Kinder ahmen uns nach. Sie lernen von ihren Bezugspersonen, wie sie sich zueinander verhalten, wie sie miteinander kommunizieren, wie sie Konflikte lösen, wie sie diskutieren, „wie Beziehung funktioniert, wie ernst [sie] eigene Gefühle, eigene Bedürfnisse nehmen und wie authentisch und passend [sie] eigene Grenzen kommunizieren“ (S. 40). Damit stellt sich für jede pädagogische Fachkraft, für jedes Team die Frage, welche Werte sie vorleben und vermitteln möchten. Mit Impulsen regt Lea Wedewardt zur Selbstreflexion und Reflexion im Team an. Im Anschluss geht die Autorin mit Beispielen darauf ein, dass die Vermittlung von Werten im Alltag oft mit Widersprüchen verhaftet ist. Denn das eine ist es einen Wert vermitteln zu wollen und das andere ihn auch zu leben beziehungsweise vorzuleben.

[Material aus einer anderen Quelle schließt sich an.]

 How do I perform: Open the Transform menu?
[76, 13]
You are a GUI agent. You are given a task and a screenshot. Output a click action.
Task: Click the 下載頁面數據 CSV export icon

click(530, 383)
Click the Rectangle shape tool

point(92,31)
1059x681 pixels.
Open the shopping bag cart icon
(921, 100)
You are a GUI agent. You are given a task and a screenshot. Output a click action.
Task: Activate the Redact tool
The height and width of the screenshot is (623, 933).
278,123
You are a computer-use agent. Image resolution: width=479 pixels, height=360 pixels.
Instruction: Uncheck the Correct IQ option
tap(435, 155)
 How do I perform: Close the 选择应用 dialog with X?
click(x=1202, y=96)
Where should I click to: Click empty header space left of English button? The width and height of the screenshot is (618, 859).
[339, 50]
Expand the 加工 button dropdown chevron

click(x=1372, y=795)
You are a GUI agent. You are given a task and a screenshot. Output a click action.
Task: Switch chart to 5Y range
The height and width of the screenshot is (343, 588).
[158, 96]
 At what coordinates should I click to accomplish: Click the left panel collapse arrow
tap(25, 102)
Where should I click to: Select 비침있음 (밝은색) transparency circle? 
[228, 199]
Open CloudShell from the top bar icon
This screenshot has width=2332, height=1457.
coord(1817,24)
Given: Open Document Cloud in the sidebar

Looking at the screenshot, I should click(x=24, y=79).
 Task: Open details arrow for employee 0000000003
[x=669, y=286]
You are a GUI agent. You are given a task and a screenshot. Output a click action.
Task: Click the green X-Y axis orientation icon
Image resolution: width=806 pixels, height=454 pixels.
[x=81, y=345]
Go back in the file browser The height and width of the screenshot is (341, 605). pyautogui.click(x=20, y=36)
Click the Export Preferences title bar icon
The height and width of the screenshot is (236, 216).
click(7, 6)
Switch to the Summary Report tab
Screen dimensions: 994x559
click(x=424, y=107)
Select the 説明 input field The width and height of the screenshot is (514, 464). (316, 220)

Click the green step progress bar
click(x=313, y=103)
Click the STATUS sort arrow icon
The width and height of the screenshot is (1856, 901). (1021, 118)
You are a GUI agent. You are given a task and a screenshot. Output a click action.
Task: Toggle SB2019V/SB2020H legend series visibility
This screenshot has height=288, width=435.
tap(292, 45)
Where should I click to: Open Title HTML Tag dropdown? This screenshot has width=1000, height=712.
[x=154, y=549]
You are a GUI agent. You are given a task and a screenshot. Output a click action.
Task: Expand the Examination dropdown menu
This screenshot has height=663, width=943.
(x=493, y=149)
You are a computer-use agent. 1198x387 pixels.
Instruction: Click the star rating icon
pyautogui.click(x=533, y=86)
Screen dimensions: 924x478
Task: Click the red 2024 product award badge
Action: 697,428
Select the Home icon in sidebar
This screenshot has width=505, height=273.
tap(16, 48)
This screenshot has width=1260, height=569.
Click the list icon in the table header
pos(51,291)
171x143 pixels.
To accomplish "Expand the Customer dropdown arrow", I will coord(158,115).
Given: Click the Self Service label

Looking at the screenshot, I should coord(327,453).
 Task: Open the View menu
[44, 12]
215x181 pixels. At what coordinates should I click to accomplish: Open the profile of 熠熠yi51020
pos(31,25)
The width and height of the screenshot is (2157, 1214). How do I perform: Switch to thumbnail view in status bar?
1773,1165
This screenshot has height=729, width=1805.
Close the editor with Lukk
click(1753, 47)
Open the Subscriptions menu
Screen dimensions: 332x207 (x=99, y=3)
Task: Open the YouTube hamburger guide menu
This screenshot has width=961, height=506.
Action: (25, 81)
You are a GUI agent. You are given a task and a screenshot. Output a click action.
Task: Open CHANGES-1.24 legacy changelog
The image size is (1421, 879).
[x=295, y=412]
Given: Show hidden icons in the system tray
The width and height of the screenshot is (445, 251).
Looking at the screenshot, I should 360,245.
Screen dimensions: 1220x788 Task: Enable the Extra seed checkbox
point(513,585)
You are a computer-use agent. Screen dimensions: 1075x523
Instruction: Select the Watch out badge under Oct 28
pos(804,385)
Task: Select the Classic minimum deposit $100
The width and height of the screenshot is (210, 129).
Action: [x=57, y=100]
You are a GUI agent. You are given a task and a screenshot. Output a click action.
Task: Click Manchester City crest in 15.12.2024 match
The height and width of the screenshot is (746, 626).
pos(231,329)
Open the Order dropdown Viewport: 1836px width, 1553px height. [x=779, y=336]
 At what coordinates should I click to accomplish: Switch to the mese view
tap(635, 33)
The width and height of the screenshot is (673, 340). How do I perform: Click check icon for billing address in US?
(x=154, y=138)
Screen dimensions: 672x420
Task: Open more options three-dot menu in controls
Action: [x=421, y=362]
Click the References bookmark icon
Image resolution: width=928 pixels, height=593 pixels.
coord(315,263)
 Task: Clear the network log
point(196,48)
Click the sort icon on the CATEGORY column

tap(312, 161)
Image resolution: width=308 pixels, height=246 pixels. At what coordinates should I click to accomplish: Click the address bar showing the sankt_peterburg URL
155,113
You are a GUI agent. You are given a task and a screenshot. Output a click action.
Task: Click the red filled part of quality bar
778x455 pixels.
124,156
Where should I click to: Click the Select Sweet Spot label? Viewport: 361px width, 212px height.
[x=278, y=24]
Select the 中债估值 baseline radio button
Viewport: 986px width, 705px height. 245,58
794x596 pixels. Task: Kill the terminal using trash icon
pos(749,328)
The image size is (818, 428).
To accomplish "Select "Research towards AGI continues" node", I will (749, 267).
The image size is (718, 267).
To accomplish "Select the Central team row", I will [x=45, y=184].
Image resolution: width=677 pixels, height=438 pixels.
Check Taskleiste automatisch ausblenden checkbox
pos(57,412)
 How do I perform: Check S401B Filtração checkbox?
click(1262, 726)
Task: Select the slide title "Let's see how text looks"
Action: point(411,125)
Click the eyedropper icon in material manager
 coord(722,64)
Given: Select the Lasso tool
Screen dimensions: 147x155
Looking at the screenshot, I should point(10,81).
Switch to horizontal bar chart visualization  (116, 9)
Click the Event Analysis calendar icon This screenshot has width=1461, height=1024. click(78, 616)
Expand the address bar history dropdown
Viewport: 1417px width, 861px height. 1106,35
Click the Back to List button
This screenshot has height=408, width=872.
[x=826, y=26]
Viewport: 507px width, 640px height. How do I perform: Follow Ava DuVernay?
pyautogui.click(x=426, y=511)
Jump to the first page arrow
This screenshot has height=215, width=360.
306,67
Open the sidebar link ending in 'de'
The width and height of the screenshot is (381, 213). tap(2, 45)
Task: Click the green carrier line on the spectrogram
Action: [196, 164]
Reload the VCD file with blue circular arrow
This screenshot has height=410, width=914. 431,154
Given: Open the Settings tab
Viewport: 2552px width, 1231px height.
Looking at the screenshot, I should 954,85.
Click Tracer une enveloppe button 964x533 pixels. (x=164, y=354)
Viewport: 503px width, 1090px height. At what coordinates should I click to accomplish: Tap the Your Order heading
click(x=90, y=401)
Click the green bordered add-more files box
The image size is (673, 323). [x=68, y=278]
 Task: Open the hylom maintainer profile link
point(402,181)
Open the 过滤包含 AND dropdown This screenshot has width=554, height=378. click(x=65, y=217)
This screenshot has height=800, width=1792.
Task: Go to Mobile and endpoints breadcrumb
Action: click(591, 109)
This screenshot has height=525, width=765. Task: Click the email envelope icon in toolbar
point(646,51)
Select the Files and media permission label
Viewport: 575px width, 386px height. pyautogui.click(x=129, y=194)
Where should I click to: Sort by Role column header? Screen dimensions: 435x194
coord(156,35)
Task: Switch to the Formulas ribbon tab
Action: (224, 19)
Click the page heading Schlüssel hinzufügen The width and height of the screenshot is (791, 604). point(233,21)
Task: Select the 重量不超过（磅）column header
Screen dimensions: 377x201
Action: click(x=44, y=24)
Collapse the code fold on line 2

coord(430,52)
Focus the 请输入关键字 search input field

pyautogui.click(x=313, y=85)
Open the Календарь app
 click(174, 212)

Mutig neue Wege gehen. Von Müssen zum WollenChristin Füchtenschneider

Christin Füchtenschneider fordert dazu auf das eigene Denken als auch den Kita-Alltag zu verändern, wenn es stressig wird und Personal ausfällt. Weg von, diese oder jene Aufgabe muss ich noch erledigen, hinzu „welche Aufgaben sind wichtig und sinnvoll“ (S. 51) und möchte ich „übernehmen, weil sie Spaß machen“ (ebd.). Damit auch die Frage, welche Aufgaben verschoben werden können (vgl. ebd.). Ebenso verhält es sich mit dem Kita-Alltag. Auch wenn Personal ausfällt gilt es im Sinne des Kinderschutzes den eigenen Gesundheitsschutz nicht aus den Augen zu verlieren. Mit ein paar Fragen regt die Autorin an den Alltag und seine Strukturen zu überdenken, zu hinterfragen und mutig zu verändern.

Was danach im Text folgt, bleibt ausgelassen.